The approach I used to solve this problem was the following:
- Create an empty image with the desired output size.
- For every pixel in the output image find the theta and phi coordinates. (Linearly) Theta goes from -Pi to Pi and phi from 0 to Pi
- Set a projection radius R and find 3D coordinate from theta, phi and R.
- Find for how many cameras is the 3D point visible and the correspondent pixel position.

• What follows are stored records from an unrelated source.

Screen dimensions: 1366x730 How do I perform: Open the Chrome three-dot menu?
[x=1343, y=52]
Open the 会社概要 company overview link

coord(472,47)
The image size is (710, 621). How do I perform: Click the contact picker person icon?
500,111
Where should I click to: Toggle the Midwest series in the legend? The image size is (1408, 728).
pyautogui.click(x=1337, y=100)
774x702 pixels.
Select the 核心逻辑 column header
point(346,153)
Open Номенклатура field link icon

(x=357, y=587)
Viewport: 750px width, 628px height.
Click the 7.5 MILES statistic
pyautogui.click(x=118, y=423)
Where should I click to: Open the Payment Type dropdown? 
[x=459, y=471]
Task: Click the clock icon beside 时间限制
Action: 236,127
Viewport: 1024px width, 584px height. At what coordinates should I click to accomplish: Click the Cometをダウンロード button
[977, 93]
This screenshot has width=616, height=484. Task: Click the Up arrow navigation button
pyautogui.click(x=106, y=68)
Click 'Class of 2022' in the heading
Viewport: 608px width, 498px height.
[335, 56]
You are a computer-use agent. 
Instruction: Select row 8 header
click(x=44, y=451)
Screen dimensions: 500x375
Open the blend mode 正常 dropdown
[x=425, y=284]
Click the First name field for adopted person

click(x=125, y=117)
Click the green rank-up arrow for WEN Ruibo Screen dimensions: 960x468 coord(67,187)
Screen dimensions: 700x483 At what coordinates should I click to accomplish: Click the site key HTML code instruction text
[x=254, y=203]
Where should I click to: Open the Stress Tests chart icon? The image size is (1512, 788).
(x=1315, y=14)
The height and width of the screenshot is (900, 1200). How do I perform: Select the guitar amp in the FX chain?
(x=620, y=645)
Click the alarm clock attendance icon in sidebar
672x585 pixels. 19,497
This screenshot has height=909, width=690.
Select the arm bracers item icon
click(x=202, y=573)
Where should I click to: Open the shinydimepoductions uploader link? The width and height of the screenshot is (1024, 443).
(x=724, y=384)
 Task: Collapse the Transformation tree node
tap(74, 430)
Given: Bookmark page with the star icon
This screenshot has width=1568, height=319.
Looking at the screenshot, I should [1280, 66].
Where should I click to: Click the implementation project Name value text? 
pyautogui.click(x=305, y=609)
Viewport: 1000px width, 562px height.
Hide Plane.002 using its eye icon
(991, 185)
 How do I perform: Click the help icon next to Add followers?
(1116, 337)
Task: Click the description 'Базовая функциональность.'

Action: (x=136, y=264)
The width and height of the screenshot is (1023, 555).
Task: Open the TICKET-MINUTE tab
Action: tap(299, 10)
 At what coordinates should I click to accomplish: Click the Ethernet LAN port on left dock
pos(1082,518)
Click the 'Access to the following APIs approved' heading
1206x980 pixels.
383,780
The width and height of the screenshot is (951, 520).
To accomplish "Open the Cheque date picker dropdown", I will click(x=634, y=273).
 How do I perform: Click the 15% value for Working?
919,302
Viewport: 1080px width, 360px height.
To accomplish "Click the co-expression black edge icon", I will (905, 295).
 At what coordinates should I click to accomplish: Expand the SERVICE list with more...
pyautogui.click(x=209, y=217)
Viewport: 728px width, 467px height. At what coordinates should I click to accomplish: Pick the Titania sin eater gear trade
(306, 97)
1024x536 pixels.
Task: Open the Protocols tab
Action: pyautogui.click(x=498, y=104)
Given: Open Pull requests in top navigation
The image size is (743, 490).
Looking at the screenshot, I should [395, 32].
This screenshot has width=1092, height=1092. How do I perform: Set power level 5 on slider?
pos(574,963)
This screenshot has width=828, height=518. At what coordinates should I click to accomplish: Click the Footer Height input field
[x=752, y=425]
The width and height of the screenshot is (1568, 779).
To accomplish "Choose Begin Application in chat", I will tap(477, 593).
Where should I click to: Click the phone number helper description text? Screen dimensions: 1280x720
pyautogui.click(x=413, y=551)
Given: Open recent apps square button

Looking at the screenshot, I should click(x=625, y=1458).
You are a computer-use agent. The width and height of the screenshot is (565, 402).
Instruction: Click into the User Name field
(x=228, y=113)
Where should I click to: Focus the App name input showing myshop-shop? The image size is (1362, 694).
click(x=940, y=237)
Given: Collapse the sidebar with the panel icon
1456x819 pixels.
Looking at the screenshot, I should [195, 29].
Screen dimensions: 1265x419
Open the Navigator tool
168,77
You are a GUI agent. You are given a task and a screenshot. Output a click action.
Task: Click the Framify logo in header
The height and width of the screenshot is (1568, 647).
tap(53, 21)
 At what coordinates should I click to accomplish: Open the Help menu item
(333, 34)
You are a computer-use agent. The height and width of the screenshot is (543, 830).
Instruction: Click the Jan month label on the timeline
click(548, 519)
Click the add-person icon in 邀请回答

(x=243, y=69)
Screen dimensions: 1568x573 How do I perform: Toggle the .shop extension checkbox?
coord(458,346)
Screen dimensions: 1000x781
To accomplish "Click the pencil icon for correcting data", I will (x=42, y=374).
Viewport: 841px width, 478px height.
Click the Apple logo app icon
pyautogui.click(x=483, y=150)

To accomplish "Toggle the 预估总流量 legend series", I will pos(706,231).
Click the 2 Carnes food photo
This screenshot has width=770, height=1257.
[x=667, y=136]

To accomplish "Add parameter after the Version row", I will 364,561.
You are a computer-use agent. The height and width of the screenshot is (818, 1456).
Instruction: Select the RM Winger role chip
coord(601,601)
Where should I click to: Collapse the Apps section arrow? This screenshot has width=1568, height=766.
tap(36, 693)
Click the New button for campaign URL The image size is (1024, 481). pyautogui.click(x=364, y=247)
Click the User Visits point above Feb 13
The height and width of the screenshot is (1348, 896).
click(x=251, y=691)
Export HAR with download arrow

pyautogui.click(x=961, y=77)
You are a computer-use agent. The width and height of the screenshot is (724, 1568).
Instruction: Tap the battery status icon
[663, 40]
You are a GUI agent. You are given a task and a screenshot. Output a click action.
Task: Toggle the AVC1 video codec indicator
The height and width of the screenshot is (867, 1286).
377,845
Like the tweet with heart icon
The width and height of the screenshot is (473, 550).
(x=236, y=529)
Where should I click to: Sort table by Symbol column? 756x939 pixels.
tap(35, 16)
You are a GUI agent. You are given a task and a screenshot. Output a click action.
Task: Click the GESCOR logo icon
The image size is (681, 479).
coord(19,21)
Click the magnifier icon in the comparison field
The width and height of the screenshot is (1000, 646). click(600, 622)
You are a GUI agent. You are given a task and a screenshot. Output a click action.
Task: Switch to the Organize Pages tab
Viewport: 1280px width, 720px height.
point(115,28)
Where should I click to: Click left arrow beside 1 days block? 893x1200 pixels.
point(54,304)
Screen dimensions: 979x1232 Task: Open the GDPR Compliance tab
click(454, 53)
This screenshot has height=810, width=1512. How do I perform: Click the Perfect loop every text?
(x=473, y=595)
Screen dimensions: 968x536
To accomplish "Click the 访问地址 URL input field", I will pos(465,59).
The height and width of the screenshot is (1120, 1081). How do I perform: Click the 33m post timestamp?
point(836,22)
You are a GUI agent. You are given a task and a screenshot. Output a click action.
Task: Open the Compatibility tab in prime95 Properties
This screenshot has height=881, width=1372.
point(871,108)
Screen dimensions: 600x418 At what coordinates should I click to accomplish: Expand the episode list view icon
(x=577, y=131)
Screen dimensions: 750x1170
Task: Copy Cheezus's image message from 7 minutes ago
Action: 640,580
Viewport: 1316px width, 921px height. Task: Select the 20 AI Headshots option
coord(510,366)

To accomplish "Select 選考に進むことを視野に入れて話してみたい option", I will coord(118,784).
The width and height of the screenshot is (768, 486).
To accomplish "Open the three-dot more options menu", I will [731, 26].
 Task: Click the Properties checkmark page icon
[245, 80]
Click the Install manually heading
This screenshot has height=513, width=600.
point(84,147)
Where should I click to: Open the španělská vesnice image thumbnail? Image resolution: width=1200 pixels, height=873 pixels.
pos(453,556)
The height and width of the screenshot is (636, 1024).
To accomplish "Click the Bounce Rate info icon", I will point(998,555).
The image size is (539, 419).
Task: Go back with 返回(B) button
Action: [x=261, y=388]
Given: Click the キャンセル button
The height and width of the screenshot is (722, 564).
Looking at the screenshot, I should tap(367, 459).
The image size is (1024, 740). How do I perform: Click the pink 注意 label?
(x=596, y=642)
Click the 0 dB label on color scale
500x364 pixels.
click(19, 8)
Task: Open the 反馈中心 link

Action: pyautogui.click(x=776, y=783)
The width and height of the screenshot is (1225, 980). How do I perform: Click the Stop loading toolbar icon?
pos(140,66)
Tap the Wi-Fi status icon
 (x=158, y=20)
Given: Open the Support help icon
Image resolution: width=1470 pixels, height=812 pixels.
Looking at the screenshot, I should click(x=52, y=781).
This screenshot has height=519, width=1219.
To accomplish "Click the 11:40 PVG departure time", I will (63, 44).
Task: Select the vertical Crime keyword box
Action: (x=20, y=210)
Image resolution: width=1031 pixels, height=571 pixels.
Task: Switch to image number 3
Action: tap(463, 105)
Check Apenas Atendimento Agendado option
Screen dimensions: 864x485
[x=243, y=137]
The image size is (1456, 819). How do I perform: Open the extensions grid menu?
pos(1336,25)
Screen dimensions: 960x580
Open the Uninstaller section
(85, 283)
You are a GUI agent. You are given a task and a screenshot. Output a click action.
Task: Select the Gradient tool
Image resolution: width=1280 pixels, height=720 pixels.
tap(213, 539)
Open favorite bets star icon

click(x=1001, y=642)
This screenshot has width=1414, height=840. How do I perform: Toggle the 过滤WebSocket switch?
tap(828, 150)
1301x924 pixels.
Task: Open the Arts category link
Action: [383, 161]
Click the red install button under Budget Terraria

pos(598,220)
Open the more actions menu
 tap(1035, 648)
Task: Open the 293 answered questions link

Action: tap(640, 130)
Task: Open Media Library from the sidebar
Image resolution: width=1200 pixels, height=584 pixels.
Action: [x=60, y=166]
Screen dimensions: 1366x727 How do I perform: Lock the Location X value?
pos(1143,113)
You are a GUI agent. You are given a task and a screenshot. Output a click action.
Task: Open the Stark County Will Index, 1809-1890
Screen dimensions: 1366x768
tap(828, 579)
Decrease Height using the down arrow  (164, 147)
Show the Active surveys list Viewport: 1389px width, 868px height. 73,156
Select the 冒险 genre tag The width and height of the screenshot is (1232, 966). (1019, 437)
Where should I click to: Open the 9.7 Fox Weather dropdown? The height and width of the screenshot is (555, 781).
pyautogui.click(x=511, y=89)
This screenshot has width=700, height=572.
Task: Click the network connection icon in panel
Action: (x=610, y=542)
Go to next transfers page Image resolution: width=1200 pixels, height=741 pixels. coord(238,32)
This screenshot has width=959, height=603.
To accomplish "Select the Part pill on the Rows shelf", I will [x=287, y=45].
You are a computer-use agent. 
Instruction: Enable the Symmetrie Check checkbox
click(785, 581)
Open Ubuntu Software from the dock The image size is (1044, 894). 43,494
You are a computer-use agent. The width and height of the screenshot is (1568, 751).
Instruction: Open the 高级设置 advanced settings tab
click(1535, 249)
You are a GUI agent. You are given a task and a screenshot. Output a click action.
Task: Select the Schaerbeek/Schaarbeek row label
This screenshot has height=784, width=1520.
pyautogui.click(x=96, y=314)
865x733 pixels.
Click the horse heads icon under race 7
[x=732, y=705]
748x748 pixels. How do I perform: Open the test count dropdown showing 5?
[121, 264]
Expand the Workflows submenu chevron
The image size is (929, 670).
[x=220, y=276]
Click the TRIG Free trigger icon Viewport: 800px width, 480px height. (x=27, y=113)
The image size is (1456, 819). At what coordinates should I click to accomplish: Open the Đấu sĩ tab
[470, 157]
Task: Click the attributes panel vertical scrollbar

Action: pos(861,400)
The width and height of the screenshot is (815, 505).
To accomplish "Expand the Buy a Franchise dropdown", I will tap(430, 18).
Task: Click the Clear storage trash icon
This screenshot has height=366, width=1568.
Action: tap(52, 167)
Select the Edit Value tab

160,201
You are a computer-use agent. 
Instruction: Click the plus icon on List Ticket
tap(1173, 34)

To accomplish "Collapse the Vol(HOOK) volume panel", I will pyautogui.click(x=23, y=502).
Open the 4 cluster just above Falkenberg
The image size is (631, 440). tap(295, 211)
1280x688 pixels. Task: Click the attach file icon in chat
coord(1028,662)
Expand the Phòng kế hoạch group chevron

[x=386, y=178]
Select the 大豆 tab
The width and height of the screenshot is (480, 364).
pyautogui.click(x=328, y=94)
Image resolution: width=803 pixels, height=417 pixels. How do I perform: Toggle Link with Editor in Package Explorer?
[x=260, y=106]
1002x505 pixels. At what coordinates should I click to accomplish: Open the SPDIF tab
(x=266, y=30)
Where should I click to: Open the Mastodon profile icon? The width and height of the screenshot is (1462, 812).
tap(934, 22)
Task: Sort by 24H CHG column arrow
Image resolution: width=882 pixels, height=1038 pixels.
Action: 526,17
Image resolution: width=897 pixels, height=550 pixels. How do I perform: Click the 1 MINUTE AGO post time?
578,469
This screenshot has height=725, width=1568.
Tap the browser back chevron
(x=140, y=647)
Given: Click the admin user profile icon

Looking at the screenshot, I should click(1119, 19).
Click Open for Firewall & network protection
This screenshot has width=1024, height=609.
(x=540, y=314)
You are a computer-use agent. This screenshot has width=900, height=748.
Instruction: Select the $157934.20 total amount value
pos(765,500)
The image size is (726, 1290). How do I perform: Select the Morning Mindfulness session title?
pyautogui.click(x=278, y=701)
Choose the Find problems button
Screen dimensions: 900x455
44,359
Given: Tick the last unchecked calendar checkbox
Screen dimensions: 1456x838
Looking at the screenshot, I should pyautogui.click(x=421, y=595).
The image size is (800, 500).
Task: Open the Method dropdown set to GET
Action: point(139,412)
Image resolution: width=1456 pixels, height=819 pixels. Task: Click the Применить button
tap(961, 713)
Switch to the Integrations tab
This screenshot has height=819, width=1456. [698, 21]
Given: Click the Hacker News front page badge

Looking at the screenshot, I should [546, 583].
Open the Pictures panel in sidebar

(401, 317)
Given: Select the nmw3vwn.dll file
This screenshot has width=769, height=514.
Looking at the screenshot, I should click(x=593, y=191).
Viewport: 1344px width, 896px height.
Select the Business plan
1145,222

- Copy the pixel of the image where the pixel is closer to the principal point. Or any other valid criteria...
My code looks like:
cv::Mat panoramic;
panoramic=cv::Mat::zeros(PANO_HEIGHT,PANO_WIDTH,CV_8UC3);
double theta, phi;
double R=calibration.getSphereRadius();
int result;
double dRow=0;
double dCol=0;
for(int y = 0; y!= PANO_HEIGHT; y++){
for(int x = 0; x !=PANO_WIDTH ; x++) {
//Rescale to [-pi, pi]
theta=-(2*PI*x/(PANO_WIDTH-1)-PI); //Sign change needed.
phi=PI*y/(PANO_HEIGHT-1);
//From theta and phi find the 3D coordinates.
double globalZ=R*cos(phi);
double globalX=R*sin(phi)*cos(theta);
double globalY=R*sin(phi)*sin(theta);
float minDistanceCenter=5000; // Doesn't depend on the image.
float distanceCenter;
//From the 3D coordinates, find in how many camera falls the point!
for(int cam = 0; cam!= 6; cam++){
result=calibration.ladybugXYZtoRC(globalX, globalY, globalZ, cam, dRow, dCol);
if (result==0){ //The 3d point is visible from this camera
cv::Vec3b intensity = image[cam].at<cv::Vec3b>(dRow,dCol);
distanceCenter=sqrt(pow(dRow-imageHeight/2,2)+pow(dCol-imageWidth/2,2));
if (distanceCenter<minDistanceCenter) {
panoramic.ptr<unsigned char>(y,x)[0]=intensity.val[0];
panoramic.ptr<unsigned char>(y,x)[1]=intensity.val[1];
panoramic.ptr<unsigned char>(y,x)[2]=intensity.val[2];
minDistanceCenter=distanceCenter;
}
}
}
}
}